I moved in with my mother, into my old room where not much had changed since I moved out. For the next few months I was her child again. She stayed home, she cooked, she washed my clothes, she made me get up in the morning. Getting up, eating, watching TV, waiting for the night to come so I could go back to bed – daily routines for the first month I was with my mum. Then I started reading books about women who had gone through similar experiences, I connected with some via the internet. After three months I got up voluntarily in the mornings, and after four months I had lunch outside of home for the first time in years.
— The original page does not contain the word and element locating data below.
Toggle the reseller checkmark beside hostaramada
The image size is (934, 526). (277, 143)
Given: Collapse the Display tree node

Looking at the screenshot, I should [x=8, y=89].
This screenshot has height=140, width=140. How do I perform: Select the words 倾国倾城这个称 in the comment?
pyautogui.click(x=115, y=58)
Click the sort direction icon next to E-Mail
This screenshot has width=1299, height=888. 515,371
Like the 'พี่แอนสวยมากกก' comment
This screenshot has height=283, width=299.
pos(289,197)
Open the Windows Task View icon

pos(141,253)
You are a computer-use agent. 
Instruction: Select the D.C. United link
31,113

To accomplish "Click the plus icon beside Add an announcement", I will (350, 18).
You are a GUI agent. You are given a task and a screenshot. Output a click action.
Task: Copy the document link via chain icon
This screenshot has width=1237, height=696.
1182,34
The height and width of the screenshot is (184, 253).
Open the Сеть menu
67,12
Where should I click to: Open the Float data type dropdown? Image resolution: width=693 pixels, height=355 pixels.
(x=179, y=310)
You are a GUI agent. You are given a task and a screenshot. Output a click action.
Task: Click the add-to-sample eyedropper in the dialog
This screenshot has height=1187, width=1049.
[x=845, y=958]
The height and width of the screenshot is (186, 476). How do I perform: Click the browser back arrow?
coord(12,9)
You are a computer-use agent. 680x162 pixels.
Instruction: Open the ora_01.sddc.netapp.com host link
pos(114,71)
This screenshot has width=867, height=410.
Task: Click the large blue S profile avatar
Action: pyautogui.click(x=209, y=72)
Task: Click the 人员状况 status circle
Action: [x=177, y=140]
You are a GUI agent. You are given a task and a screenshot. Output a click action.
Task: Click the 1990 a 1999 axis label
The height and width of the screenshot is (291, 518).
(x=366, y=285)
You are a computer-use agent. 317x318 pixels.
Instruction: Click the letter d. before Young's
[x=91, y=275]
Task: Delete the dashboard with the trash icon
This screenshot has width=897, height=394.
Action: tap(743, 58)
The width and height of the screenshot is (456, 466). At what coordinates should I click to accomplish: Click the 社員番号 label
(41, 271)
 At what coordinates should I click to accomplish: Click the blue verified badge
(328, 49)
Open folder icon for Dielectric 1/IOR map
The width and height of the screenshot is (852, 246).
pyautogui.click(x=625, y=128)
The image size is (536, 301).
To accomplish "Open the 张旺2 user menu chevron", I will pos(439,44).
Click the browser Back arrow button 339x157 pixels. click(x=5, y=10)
All of this happened so long ago, I can hardly believe it was I who went through it. I am pregnant again. And I think about Jonas and Peter. Until now, I banned them from memory, I pushed them deep into one of my brain folds to be forgotten, to sit there quietly waiting for their time to come back. I’m not worried that my baby will be ill, I know Jonas was a rare case. But I wish my baby could have met her brother. Her brother who taught me that joy is followed by sorrow. Her big brother who stayed too little to live.